## INFORMATION SUPPLIED:
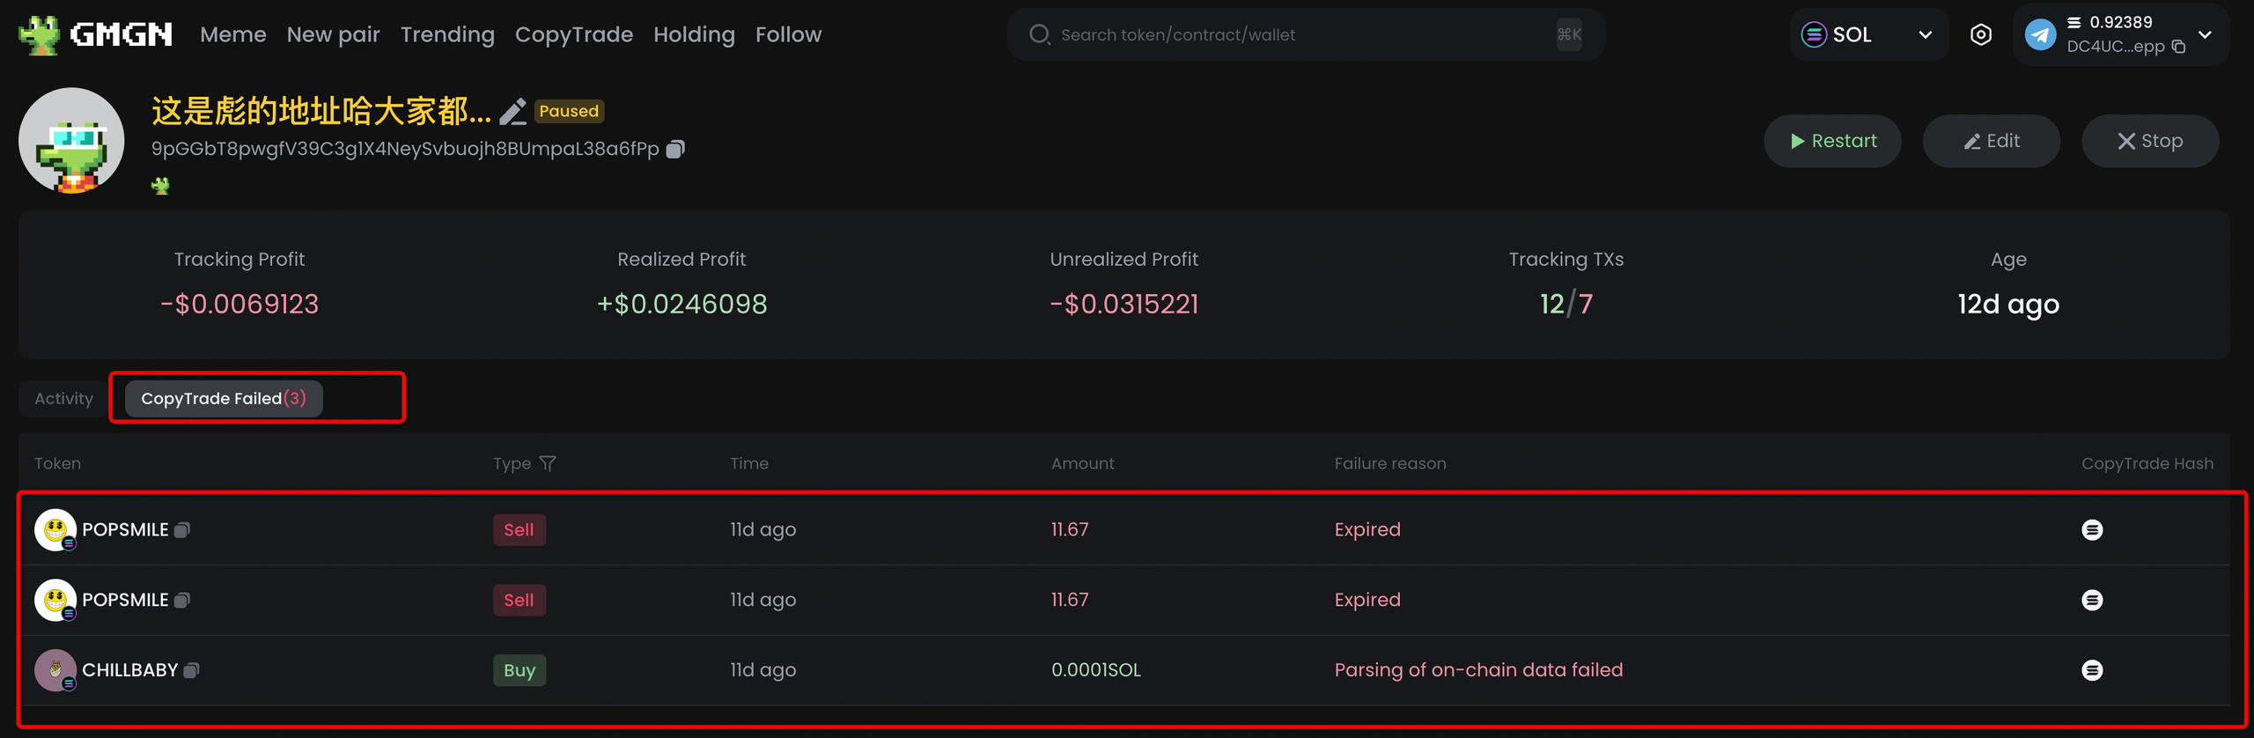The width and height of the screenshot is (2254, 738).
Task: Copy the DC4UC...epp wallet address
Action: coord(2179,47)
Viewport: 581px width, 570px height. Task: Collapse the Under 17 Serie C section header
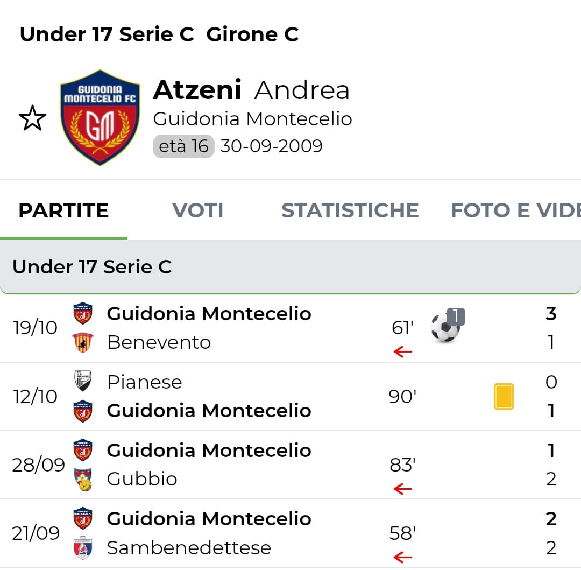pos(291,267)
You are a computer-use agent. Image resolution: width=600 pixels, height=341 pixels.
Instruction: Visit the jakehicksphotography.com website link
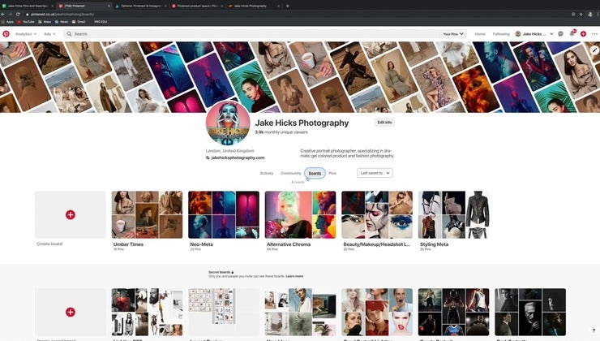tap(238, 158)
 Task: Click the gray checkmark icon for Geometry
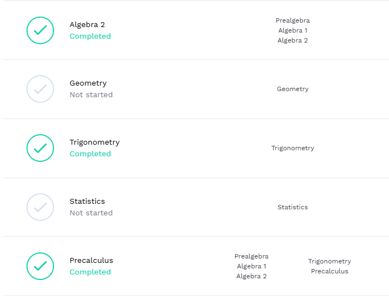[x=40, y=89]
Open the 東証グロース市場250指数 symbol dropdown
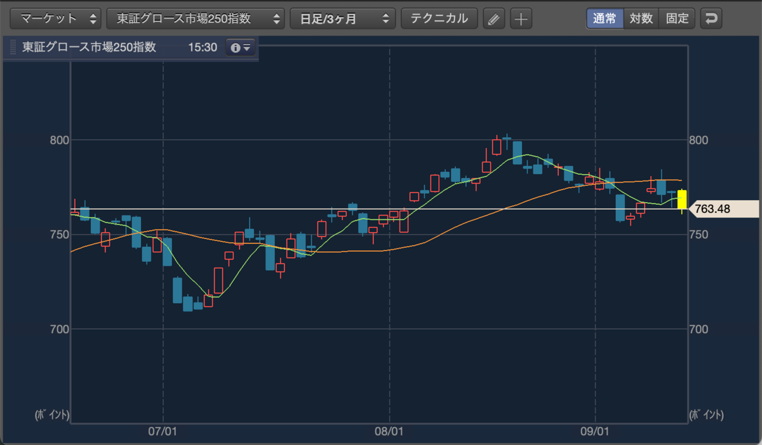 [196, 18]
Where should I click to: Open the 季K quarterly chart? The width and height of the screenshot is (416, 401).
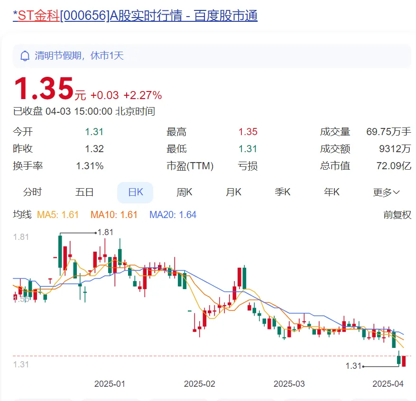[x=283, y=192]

---

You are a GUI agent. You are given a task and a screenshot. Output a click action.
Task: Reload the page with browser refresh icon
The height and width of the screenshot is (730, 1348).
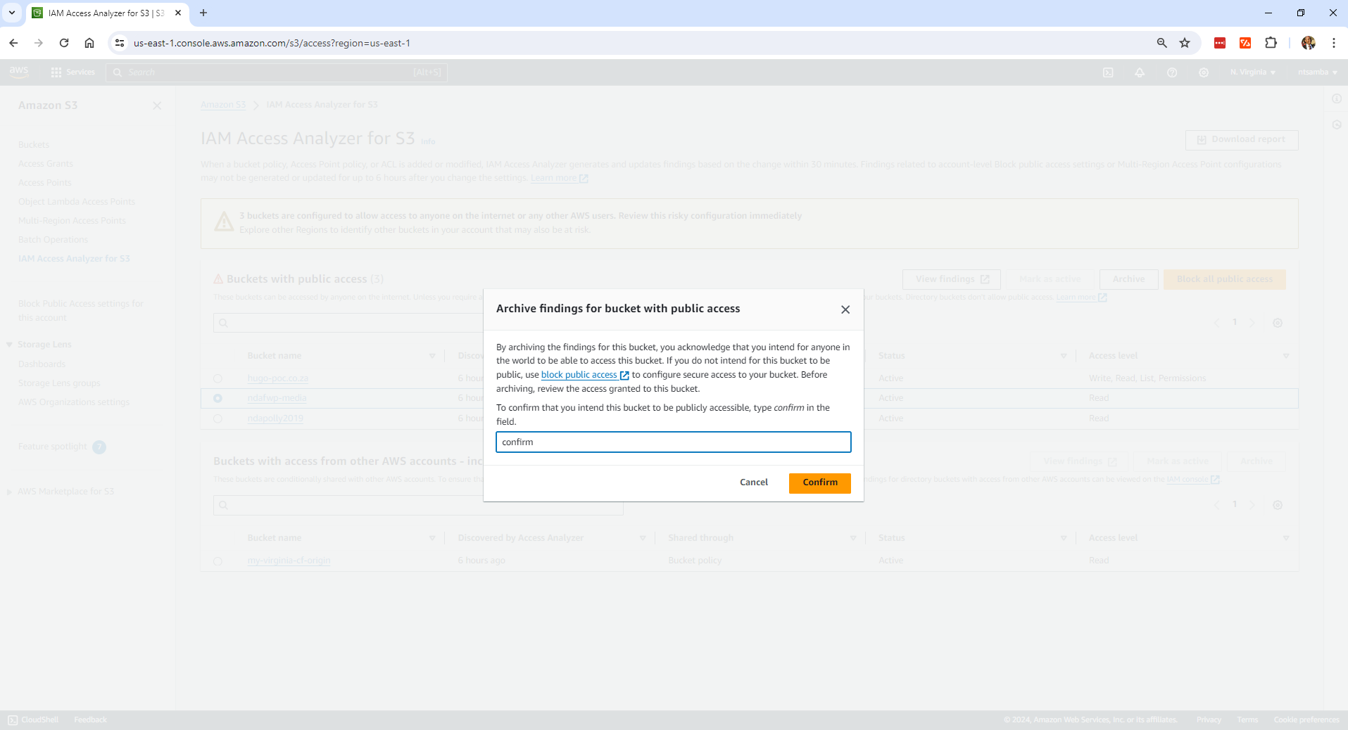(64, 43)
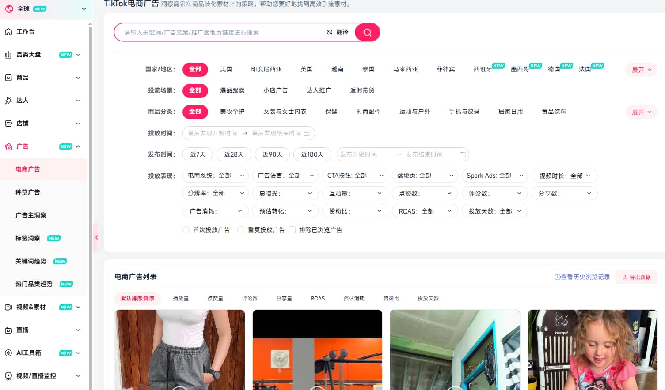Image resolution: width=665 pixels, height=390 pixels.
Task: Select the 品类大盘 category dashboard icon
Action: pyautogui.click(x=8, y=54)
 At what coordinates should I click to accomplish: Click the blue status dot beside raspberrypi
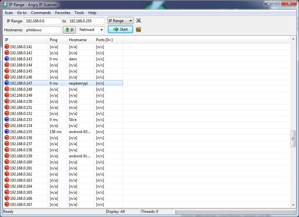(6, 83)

## REQUIREMENT:
Return each line in the records that holds the string "agent".

## EXERCISE OUTPUT:
You are a computer-use agent. Image resolution: width=600 pixels, height=341 pixels.
You are a GUI agent. You are given a task and a screenshot. Output a click action.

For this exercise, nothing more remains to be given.